*** Opening of INFORMATION ***

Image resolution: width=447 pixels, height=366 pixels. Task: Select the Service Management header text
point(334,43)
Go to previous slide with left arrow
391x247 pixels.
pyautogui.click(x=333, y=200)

*** Close of INFORMATION ***
*** Opening of INFORMATION ***

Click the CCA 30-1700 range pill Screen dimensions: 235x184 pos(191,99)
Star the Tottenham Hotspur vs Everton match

*** Close of INFORMATION ***

In the listing above, transcribe exactly everything from the line containing "Click the CCA" down to the line containing "Star the Tottenham Hotspur vs Everton match", including both and nothing more.

Click the CCA 30-1700 range pill Screen dimensions: 235x184 pos(191,99)
Star the Tottenham Hotspur vs Everton match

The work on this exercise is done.